In the 21st-Century, those two types of personalities are distinctly emerging and differentiating, so while ostensibly living in the same world, their experiences are totally different, and one "sees" the world deteriorating, disintegrating, fragmenting, while the other sees evolution, progress, and resolutions leading to ever-higher possibilities. It is a personal choice, and those who are "too busy" to make those choices for themselves will have their choices made for them. For life at this latter end, it always seems that laws and policies are being passed restricting their freedoms, their choices, while for those operating at the other end of experience, laws and policies merely restrict choices they would not imagine making in the first place, restricting or violating the freedoms and rights of others.

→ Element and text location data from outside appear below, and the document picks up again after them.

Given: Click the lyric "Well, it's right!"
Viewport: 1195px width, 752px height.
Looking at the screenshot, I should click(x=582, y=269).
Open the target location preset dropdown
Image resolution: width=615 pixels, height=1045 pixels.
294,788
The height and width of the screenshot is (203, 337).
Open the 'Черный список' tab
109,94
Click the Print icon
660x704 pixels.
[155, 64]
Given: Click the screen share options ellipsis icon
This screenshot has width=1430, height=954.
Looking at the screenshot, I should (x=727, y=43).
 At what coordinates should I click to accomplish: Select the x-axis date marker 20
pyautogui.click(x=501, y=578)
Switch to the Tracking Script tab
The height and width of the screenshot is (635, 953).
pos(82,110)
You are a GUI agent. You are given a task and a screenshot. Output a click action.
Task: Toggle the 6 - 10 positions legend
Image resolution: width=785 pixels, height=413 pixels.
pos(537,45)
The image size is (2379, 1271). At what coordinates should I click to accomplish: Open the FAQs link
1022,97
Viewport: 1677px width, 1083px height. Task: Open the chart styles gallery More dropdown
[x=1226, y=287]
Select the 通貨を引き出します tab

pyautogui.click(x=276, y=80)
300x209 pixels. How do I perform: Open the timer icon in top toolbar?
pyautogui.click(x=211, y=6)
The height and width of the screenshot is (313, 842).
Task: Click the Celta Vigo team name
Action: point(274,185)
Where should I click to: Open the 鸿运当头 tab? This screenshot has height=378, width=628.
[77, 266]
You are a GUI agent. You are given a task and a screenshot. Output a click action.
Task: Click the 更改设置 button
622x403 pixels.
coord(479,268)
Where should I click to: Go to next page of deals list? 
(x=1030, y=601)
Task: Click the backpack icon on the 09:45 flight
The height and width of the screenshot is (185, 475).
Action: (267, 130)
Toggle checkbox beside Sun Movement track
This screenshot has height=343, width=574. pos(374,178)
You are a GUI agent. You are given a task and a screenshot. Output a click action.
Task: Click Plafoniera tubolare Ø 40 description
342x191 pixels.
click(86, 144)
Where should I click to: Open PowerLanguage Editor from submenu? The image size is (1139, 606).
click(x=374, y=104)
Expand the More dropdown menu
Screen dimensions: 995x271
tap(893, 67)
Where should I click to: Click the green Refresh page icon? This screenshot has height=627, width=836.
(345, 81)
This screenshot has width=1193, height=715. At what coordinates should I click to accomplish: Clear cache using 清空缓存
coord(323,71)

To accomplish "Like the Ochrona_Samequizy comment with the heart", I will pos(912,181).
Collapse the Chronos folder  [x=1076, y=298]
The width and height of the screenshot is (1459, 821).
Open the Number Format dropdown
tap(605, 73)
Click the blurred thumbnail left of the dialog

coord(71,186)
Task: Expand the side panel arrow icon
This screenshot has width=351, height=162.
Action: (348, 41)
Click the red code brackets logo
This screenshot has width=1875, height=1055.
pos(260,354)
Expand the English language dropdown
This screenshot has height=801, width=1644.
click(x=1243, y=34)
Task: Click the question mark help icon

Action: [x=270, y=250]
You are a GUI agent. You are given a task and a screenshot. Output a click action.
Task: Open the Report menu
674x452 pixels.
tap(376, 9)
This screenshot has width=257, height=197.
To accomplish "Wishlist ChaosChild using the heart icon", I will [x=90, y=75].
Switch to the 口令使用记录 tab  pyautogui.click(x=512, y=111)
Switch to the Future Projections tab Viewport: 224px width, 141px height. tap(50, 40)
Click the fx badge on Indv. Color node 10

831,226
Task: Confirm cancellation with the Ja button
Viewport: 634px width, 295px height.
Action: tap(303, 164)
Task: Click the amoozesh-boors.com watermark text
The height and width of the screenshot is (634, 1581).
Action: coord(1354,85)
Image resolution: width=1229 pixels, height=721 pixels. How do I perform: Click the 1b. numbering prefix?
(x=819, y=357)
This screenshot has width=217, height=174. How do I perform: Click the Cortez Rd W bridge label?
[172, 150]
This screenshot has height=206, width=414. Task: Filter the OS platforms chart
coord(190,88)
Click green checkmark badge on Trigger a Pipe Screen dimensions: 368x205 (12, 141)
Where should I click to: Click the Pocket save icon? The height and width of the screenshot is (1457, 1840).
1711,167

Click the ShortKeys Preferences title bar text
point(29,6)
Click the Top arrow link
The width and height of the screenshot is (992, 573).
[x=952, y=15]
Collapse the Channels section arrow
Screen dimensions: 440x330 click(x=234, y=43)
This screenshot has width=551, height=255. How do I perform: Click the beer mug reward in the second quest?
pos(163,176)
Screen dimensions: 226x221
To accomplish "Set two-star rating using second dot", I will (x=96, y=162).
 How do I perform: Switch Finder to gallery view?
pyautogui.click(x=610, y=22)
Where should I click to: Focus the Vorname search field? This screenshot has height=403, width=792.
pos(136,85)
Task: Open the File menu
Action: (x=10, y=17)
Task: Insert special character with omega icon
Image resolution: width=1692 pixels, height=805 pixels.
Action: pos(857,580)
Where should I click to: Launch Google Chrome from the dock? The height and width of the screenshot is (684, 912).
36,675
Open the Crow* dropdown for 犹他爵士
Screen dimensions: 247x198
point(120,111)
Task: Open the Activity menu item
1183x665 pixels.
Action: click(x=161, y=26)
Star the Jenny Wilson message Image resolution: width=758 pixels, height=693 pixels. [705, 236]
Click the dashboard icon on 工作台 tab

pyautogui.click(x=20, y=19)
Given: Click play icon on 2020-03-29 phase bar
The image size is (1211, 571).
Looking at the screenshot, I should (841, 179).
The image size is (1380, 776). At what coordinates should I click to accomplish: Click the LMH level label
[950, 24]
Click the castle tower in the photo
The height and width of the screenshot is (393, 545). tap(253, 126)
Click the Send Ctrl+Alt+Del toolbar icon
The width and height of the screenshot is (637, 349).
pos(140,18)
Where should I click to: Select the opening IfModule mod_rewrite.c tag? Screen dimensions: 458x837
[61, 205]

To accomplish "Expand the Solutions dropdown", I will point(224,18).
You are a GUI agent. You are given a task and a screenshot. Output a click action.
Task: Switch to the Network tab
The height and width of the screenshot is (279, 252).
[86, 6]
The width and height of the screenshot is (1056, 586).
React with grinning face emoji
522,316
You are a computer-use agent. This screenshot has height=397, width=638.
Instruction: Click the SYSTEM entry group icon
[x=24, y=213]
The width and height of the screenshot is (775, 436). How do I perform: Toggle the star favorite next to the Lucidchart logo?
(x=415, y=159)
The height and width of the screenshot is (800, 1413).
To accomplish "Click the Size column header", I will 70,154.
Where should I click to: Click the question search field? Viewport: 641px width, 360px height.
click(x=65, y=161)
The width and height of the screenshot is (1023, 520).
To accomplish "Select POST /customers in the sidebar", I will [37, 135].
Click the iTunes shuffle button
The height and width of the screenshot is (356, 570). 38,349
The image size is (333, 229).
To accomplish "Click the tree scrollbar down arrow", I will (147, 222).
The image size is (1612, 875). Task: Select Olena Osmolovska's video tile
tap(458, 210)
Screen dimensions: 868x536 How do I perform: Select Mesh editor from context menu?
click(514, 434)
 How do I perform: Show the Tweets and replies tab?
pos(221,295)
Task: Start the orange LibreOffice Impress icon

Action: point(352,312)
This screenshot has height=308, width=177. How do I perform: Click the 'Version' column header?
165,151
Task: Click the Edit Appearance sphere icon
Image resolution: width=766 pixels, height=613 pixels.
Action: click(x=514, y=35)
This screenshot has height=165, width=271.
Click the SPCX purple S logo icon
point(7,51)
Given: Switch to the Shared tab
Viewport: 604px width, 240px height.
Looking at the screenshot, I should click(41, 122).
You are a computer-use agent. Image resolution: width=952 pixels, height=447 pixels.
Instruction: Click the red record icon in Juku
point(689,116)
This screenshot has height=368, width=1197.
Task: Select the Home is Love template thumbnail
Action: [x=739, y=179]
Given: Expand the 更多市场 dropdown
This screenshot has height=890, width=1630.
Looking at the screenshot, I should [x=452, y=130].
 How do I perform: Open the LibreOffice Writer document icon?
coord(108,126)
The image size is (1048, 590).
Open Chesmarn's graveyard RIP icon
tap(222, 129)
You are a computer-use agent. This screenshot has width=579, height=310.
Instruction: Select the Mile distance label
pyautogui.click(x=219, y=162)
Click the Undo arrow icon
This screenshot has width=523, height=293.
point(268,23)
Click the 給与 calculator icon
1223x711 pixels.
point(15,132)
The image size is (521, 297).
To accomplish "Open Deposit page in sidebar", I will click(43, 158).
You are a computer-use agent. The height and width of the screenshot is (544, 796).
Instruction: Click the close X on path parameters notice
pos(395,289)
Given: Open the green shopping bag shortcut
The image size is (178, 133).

Powerful self-interest groups would like us to believe that only they can dictate the choices, only they can serve as sources of information, only they can moderate the dialogue of inquiries -- when in truth, the highest cultural imperative of every society is the freedom to know, to find out all the information, of all the different possibilities. One is continually amazed at how often a salesperson will try to convince him that what he has to offer are the only options available in the world -- as though there were no other, but the person who makes it his job to look around, knows he hasn't seen everything yet. The information, the products, the services are out there -- the contributions and offerings of 5 billion people trying to make the world a little better place. The object is not to simply make more money but to create value, usefulness, a better way of doing things -- for that exchange is what is valued, or one would not part with money to obtain it. Many lose that point, that focus, and are encouraged by salespeople who advise, "You get what you pay for." Rather, I think it is more accurate to reflect, "You pay for what you get."